# Mathmatical poser



## CluelessUser (Jan 30, 2007)

My lovely mother has just e-mailed me a lovely little mathmatical poser which has been wrecking my head for the last couple of hours and I still have no idea what the solution is.

*4/6=4    Add 2 digits which must be the same number to make this equation work*

You're not allowed to add anything other than 2 digits which must be the same number. i.e you can't add in a + - / = * etc.

Someone intelligent help me out please.   

I'll let you know if I get the answer by any other means.


----------



## Oorang (Jan 30, 2007)

When they say "add" do they mean perform addition, or concatenate? That is:
 4+19 = 23 
23+1 = 24
24/6=4

Or are they looking for you to actually concate 2 digits to any segment of the equation?

I am pretty sure that is it.... Unless I goofed the code. Look:
	
	
	
	
	
	



```
Sub FindSolution()
Dim x As Byte
Dim y As Byte
Dim n As Integer
For x = 0 To 9
For y = 0 To 9
    n = x & y & 4
    If n / 6 = 4 Then MsgBox n
Next y
Next x
For x = 0 To 9
For y = 0 To 9
    n = x & y & 6
    If 4 / n = 4 Then MsgBox n
Next y
Next x
For x = 0 To 9
For y = 0 To 9
    n = x & y & 6
    If 4 / 6 = n Then MsgBox n
Next y
Next x
End Sub
```
The only thing this finds is 24. So if it is concatenetation then the it's 024.


----------



## CluelessUser (Jan 30, 2007)

This isn't an Excel related puzzle so it has nothing to do with concatenating numbers. I only posted this on this forum because I know you lot are intelligent and good with numbers.

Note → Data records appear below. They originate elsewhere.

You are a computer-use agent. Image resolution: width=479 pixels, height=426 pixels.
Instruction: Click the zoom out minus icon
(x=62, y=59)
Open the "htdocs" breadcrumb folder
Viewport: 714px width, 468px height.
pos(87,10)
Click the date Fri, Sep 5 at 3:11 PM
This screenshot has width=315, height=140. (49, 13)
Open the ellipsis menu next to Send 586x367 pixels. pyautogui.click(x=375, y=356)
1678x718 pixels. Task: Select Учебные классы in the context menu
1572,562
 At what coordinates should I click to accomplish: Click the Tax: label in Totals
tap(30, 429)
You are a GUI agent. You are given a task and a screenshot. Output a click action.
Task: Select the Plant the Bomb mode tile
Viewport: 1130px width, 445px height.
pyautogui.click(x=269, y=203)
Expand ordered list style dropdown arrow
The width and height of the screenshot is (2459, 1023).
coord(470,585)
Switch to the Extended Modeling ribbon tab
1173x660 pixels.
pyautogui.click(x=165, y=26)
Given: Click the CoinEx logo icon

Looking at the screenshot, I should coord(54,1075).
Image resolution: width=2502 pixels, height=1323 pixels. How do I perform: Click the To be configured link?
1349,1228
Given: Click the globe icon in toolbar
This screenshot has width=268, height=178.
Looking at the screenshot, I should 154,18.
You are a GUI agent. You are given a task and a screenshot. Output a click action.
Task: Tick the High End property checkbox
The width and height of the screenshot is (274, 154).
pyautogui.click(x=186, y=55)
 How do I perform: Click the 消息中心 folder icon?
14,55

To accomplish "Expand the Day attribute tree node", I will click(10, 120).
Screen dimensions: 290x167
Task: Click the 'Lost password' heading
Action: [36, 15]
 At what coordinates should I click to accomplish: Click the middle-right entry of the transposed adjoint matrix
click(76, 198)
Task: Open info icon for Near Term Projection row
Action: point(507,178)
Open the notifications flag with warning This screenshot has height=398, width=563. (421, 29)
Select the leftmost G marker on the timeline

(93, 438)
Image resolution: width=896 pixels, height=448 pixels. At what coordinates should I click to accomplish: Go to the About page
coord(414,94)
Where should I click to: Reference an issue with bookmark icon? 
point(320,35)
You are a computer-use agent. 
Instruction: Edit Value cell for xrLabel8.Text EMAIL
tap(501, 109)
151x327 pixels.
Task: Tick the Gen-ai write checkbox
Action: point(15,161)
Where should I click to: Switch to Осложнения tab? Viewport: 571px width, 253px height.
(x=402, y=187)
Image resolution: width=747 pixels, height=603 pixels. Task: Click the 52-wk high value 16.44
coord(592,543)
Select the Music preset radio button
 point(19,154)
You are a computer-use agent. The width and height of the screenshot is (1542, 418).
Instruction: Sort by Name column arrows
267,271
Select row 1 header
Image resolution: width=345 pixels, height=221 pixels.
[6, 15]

The question is asking you to insert 2 of the same digits in to the formula

For example.....  4/6=4 could become 24/6=42 (Which is incorrect but it shows the right thinking)


----------



## Oorang (Jan 30, 2007)

Then as the code demonstrates... There is no possible solution if you cannot add operators or use leading zeros.


----------



## Oaktree (Jan 30, 2007)

I have the feeling it's something like =4/16=1/4 and the person gave you the instructions wrong, as it requires the extra "/"


----------



## CluelessUser (Jan 30, 2007)

I am assured there is a solution. I have do idea what it is though.

I've tried thinking outside the box but it's too bloody cold out there.


----------



## Oorang (Jan 30, 2007)

Wait my proof is not exhaustive... hang on a sec will post back.


----------



## CluelessUser (Jan 30, 2007)

> Wait my proof is not exhaustive...


Well you are certainly right there.

I have just been given the answer. It is actually quite simple when you know the answer.

I have written the answer below in WHITE text so for anyone that wants more time to try and work it out for themselves they can't see it. If you do want to know then highlight the text to be able to see it.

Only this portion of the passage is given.